Selon cette étude intitulée « CAC 40 : des profits sans partage », plus de 67 % des bénéfices réalisés entre 2009 et 2016 par les principales ­sociétés cotées en France sont allés aux actionnaires, contre seulement 5,3 % aux salariés, et 27,3 % à l’investissement dans l’entreprise. « La tendance n’a pas changé, les salariés et l’investissement sont toujours les grands perdants de ce partage inégal des bénéfices », constate Pauline Leclère, qui rappelle les recommandations d’Oxfam pour « un partage plus équitable des richesses dans l’entreprise », formulées à l’occasion de la loi Pacte : encadrement des dividendes et transparence des écarts de salaires. Au-delà, « cette question cruciale du partage des bénéfices dans les grandes entreprises doit faire l’objet d’un point central dans le “grand débat” national » annoncé par Emmanuel Macron, estime la responsable de l’ONG.

Des sociétés s’endettent pour rémunérer leurs actionnaires

Pour l’instant, cela n’est guère prévu. Signe que le sujet embarrasse, la Lettre Vernimmen anticipe la critique, en affirmant que, « contrairement au sophisme et au poncif (sic), aucun groupe n’a dû réduire ses investissements pour verser un dividende. Aucun n’a dû s’endetter au-delà du raisonnable (re-sic) pour verser un dividende ». Une assertion à laquelle les Économistes atterrés ont déjà répondu sur leur blog, l’an dernier. « Dividendes et rachats d’actions représentaient 19 % de l’excédent net d’exploitation (l’ENE, en résumé : les profits diminués de l’amortissement des investissements passés – NDLR) en 1990, puis 39 % en l’an 2000 et 70 % aujourd’hui, y écrit le chercheur à Lille-I, Michaël Lainé. Autant dire que, de plus en plus, les entreprises sont contraintes de s’endetter ou de vendre leur outil de production afin de rémunérer leurs actionnaires. » Ainsi, en 2011, « alors que les profits avaient baissé de 10 %, les entreprises ont augmenté les dividendes de plus de 15 % et sacrifié du même coup leur capacité à investir en la réduisant de plus de 38 % », indique Pauline Leclère.
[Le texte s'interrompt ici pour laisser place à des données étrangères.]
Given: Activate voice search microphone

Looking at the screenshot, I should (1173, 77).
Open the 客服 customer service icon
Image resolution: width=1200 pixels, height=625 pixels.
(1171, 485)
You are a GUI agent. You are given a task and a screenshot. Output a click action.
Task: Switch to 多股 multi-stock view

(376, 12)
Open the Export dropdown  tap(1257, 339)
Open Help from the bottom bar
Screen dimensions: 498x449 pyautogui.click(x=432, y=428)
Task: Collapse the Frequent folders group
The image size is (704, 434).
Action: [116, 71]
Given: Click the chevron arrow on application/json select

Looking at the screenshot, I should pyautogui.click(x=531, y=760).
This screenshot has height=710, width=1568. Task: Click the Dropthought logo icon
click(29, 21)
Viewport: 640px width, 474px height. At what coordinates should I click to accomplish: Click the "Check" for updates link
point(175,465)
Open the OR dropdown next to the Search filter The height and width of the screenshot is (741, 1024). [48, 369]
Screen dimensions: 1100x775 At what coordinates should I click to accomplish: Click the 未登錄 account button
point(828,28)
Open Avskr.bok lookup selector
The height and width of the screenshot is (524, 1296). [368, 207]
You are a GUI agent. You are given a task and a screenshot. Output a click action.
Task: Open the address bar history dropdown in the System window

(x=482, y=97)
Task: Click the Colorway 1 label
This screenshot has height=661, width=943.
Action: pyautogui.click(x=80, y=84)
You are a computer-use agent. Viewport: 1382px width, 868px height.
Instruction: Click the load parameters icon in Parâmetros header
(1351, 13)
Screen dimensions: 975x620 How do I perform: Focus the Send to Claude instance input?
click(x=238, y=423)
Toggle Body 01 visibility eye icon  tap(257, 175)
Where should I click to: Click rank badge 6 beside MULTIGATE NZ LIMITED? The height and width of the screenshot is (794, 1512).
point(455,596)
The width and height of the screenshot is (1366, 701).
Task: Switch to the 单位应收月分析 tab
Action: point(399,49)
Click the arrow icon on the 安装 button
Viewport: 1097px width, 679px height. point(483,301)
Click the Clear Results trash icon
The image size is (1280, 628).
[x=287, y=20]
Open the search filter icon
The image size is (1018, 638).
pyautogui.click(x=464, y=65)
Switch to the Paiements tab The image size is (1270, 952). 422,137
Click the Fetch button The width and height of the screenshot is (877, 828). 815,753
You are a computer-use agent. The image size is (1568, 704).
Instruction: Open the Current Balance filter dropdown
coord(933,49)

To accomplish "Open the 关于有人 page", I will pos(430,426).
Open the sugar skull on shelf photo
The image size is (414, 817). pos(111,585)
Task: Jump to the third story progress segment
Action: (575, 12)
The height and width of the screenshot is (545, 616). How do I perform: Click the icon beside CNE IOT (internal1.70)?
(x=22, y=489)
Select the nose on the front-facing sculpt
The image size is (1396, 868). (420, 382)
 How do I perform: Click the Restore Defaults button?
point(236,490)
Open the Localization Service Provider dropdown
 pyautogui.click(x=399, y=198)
« Du point de vue des actionnaires, l’entreprise n’a qu’une fonction : créer du cash », rappelle de son côté Matthieu Montalban, membre des Économistes atterrés. Dans cette logique, investissement et dividendes en viendraient presque à se confondre puisque, « selon cette vision, l’intégralité de la trésorerie qu’elle génère appartient aux actionnaires. Qu’elle soit redistribuée ou réinvestie dans l’entreprise, c’est toujours du patrimoine de l’actionnaire », décrypte cet enseignant-chercheur à Bordeaux. Or, non seulement cela est une « erreur sur le plan juridique », mais de « nombreux travaux aux États-Unis ont montré que la hausse des dividendes et des rachats d’actions a bien eu pour effet de rationner les capacités de recherche-développement des entreprises ».